#### Requirements
Reproduce the material word for word, starting at the line that contains "Where should I" and stopping after the line that contains "Action: tap(231, 116)". Leave out the pictures.

───── Records supplied ─────

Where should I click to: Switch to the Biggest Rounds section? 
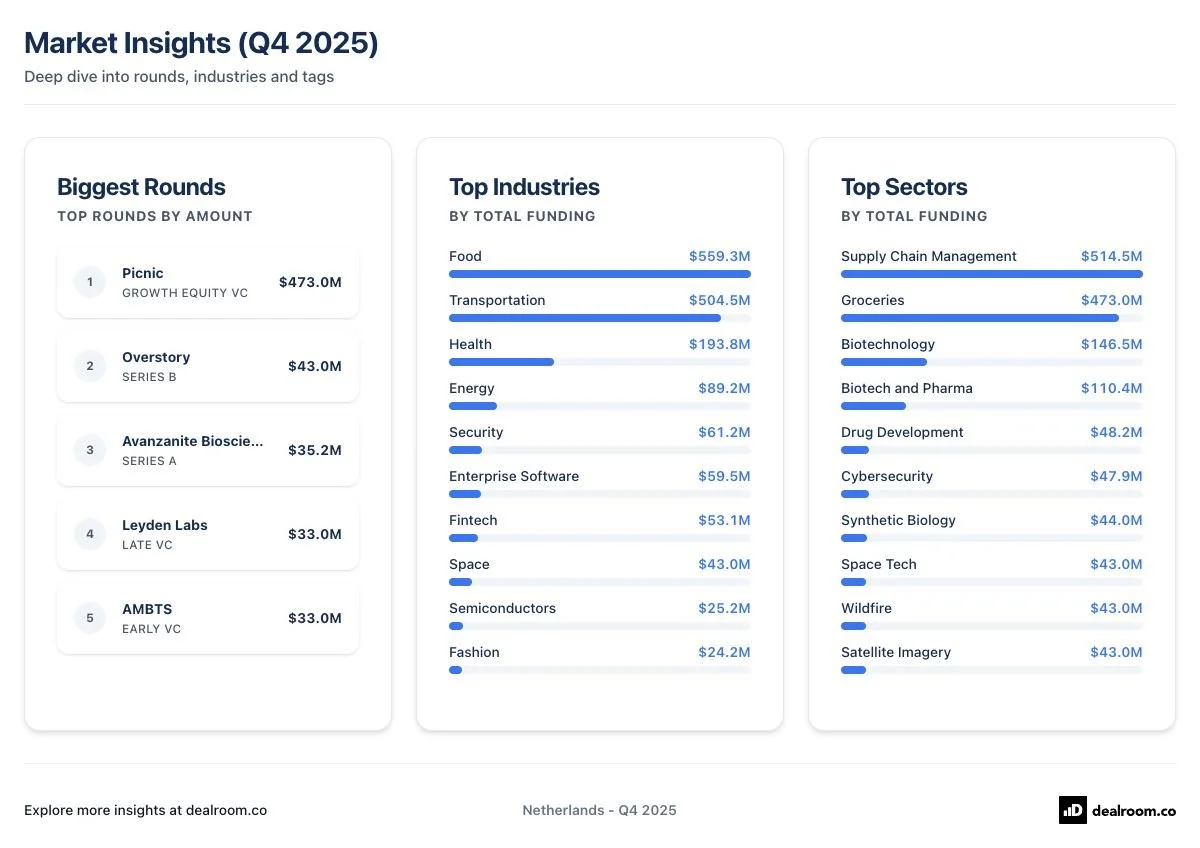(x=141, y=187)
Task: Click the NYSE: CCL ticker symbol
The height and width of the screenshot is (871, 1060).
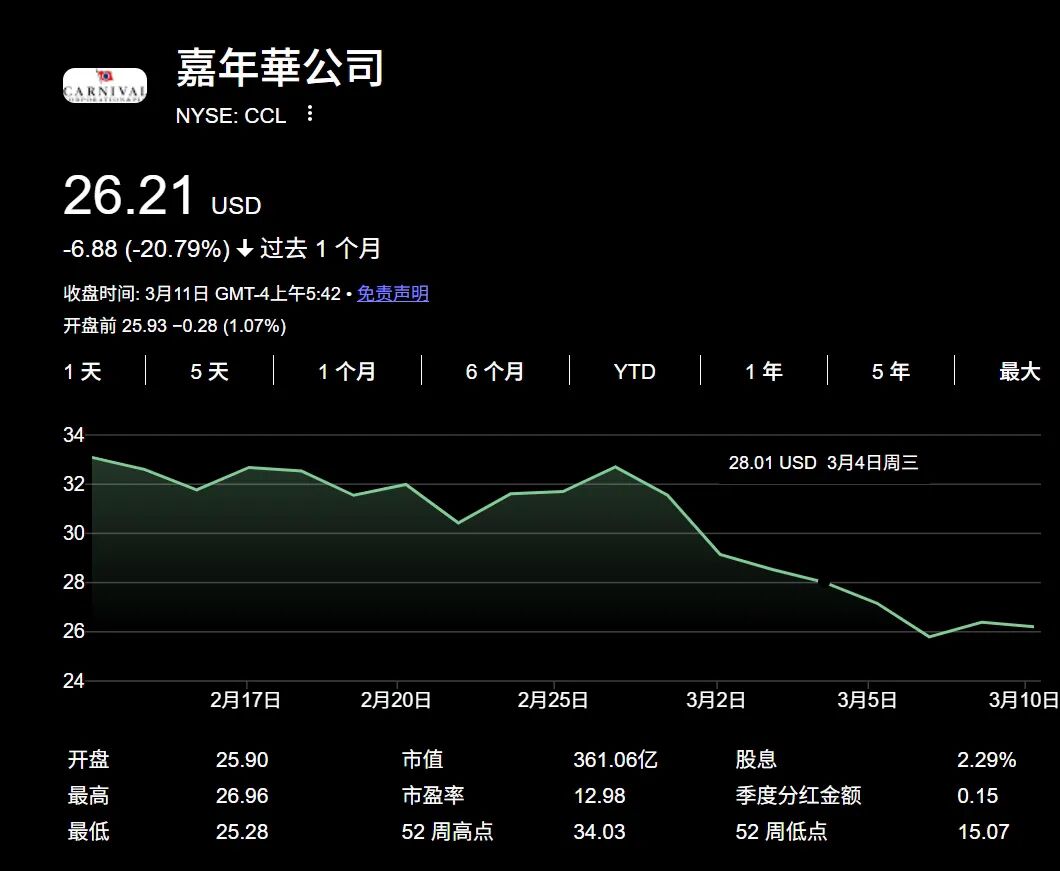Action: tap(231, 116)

─────
───── Records supplied ─────

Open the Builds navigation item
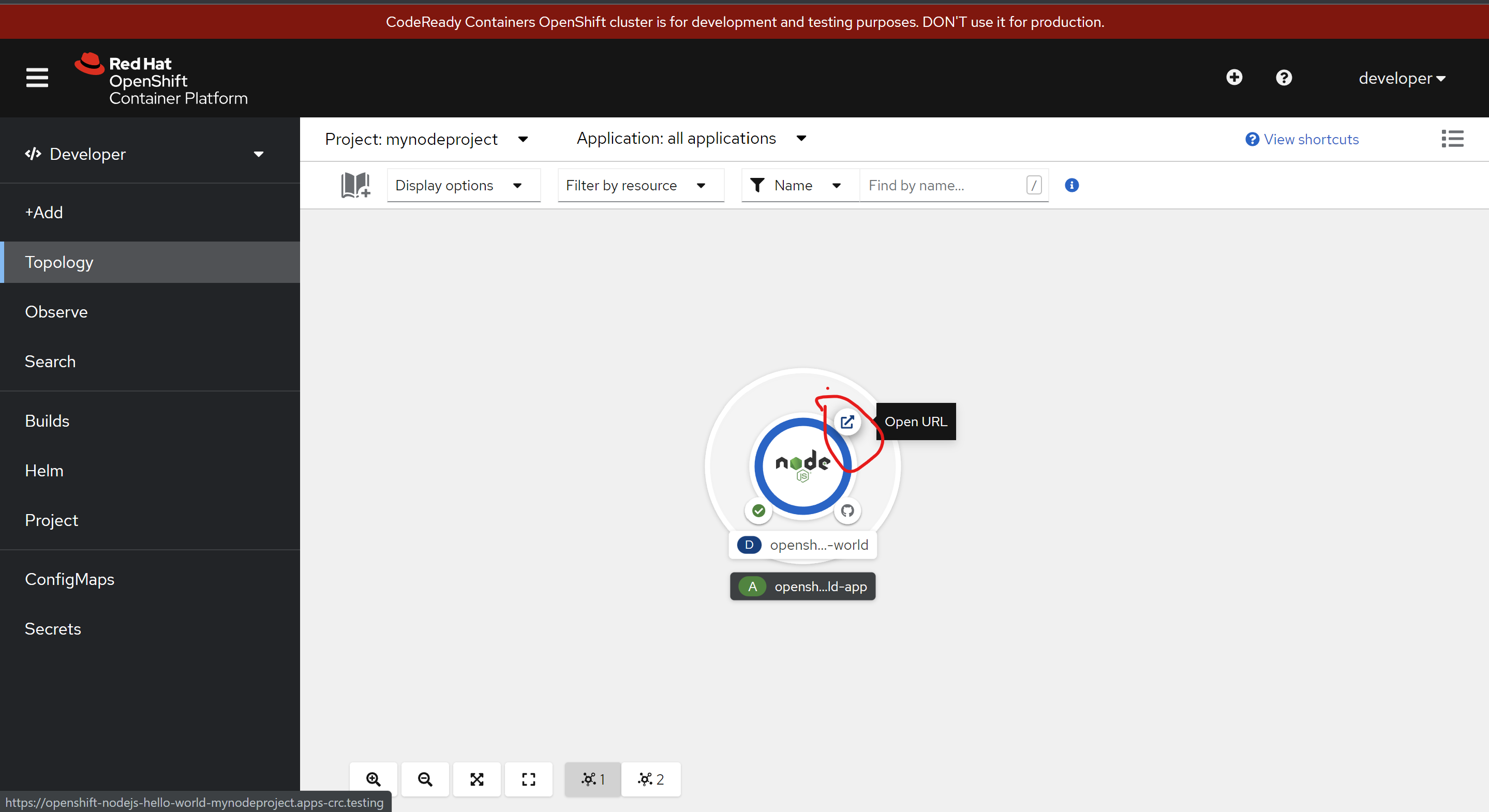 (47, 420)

─────

#### Solved exercise
Where should I click to: Switch to the Biggest Rounds section? 
(x=141, y=187)
Task: Click the NYSE: CCL ticker symbol
The height and width of the screenshot is (871, 1060).
Action: tap(231, 116)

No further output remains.